Krzysztof Żelechowski program.spe at home.pl
Tue Feb 5 19:10:35 CET 2008


Dnia 05-02-2008, Wt o godzinie 11:36 -0600, Robert J. Hansen pisze:
> -----BEGIN PGP SIGNED MESSAGE-----
> Hash: SHA256
> 
> Krzysztof Żelechowski wrote:
> > The decrypted information must not make it to any persistent medium 
> 
> GnuPG is almost certainly the wrong tool for your job.  GnuPG has little
> control over low-level operating systems details like swap files.  It is
> possible for cleartext to be stored in some manner.

GnuPG claims it locks memory pages so that they are never dumped.

> 
> > (I understand gpg '-d' already guarantees it 
> > as long as it manages the decrypted text,
> >  but what happens after it leaves gpg?)
> 
> [many other requirements snipped]
> 
> Many of your requirements belong in the application stack alongside or
> above GnuPG, but are pretty much unrelated to GnuPG.  After it leaves
> GnuPG it's no longer GnuPG's problem.  

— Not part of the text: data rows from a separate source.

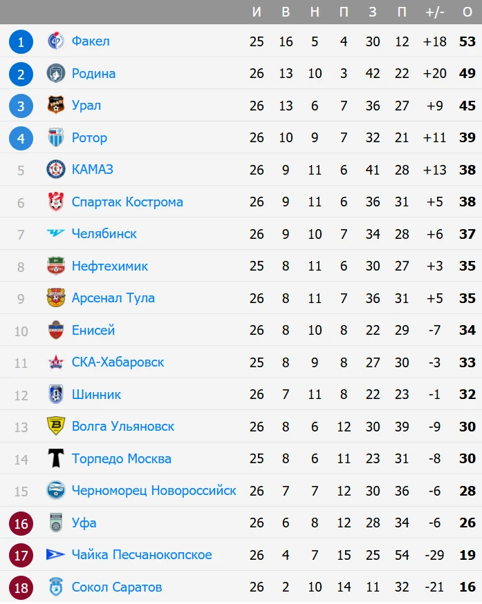Click the Спартак Кострома crest icon
This screenshot has width=482, height=604.
pyautogui.click(x=55, y=202)
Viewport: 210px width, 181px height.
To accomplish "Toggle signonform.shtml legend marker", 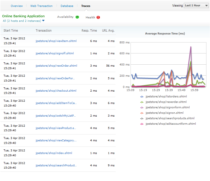I will [142, 107].
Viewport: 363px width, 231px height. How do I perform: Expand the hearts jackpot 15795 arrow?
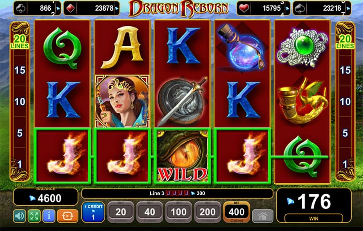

I just thought the answer would be quick, straightforward and positive, 
and that there should exist such highly confidential software 
on top of GnuPG.  
Since nothing of this sort was mention on the Web page, I dared ask.

> Many of your requirements are
> also impossible to meet.  I don't mean "impossible" as in "it would
> require a lot of engineering", I mean "impossible" as in "it's like
> violating the Second Law of Thermodynamics".

Well, it seems it is impossible to prohibit taking a screen shot;
hopefully a user mode application 
cannot do this without a kernel driver.

> 
> > Can you direct me to some implementation meeting these requirements?
> 
> There exists no such implementation.

Thanks a lot, mine is going to be the first :-) 
(although I am quite surprised
because the requirements are quite obvious to me; 
for what is the benefit of encryption 
when a bad robot can read over your shoulder?)

For the time being, I am inclined to implement the following scheme:
1. Open a new console session.
2. Run gpg '-d' | fgrep
3. Read the result.
4. Close the session.

This obviously does not meet the requirements 
because the text mode console driver 
stores the content of the console in a character buffer 
and does not do all the funny things with scrambling and all.
The mitigating factor is, as always, that the session is short-lived.